» **YOUR OBJECTIVE**
The lines from the one containing "Viewport: 600px width, 428px" through the last one in the data: please copy those exactly, and only those, without the pictures.
*** INPUT FOR THIS TASK Section Begins ***
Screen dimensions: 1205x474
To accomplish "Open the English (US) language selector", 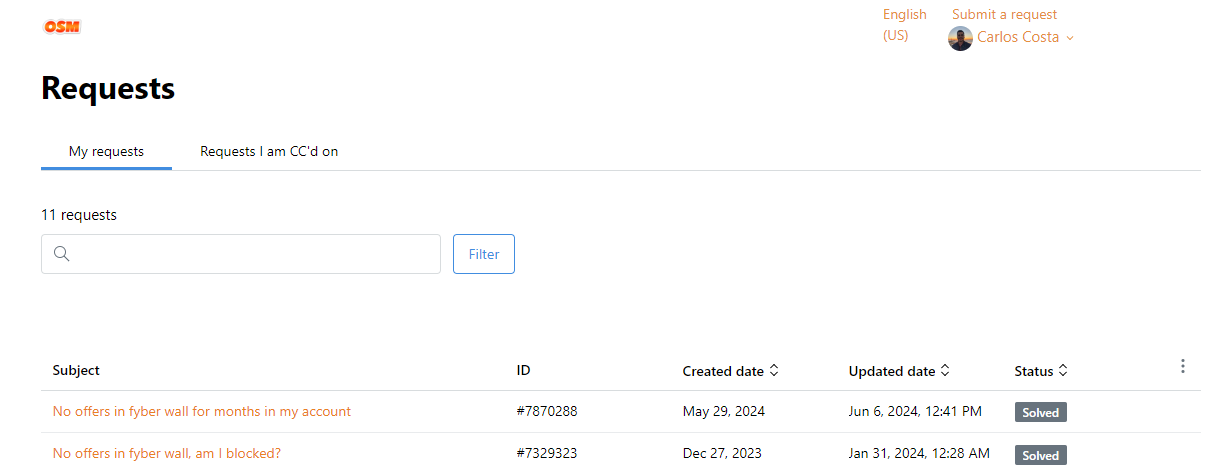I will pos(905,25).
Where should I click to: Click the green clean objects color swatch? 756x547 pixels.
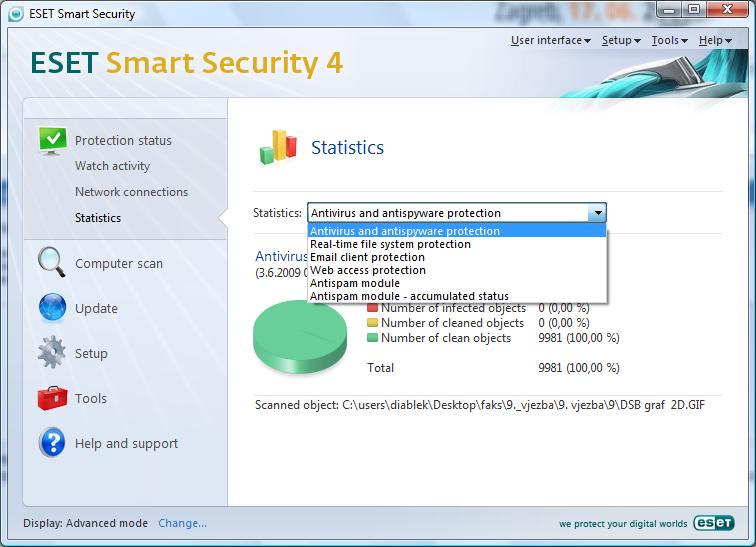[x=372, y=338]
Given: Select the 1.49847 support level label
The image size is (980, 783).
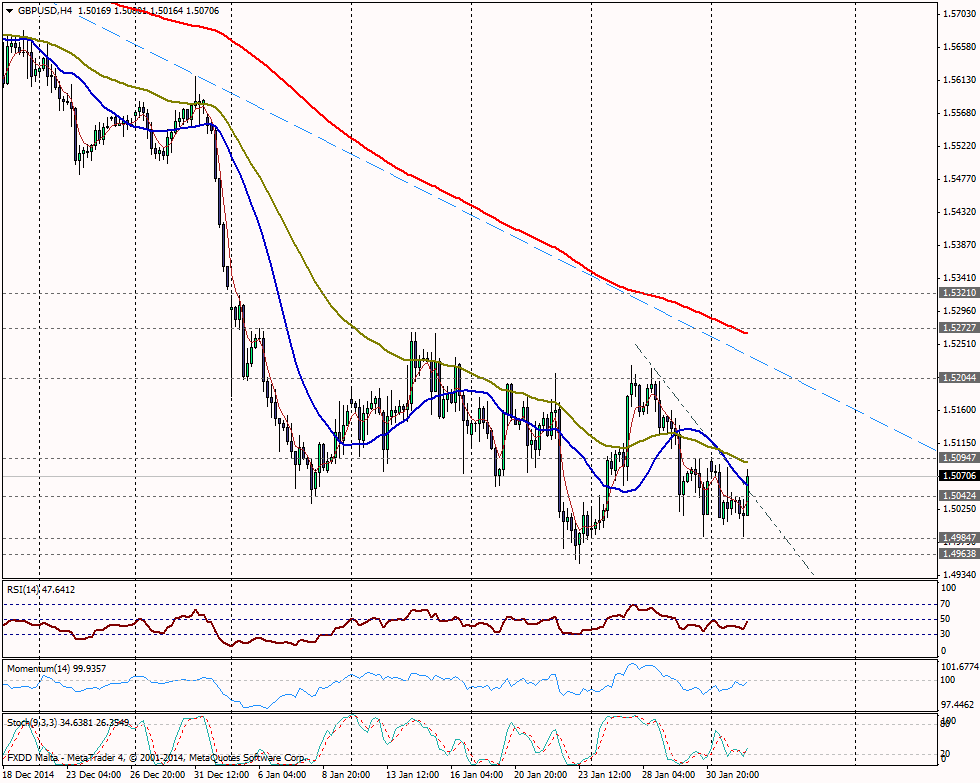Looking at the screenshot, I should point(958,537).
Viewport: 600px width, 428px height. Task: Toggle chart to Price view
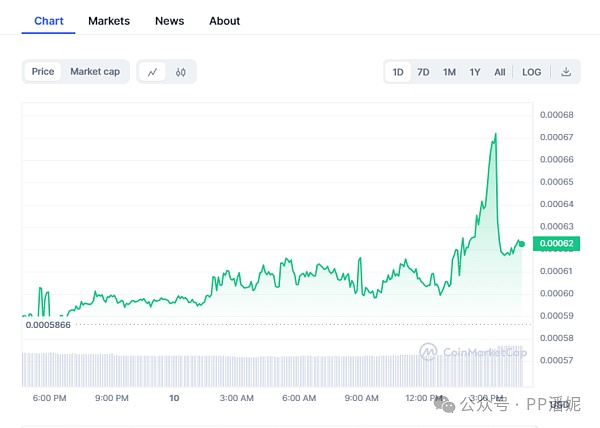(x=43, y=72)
*** INPUT FOR THIS TASK Section Ends ***
» **SOLUTION**
Viewport: 600px width, 428px height. Task: Toggle chart to Price view
(x=43, y=72)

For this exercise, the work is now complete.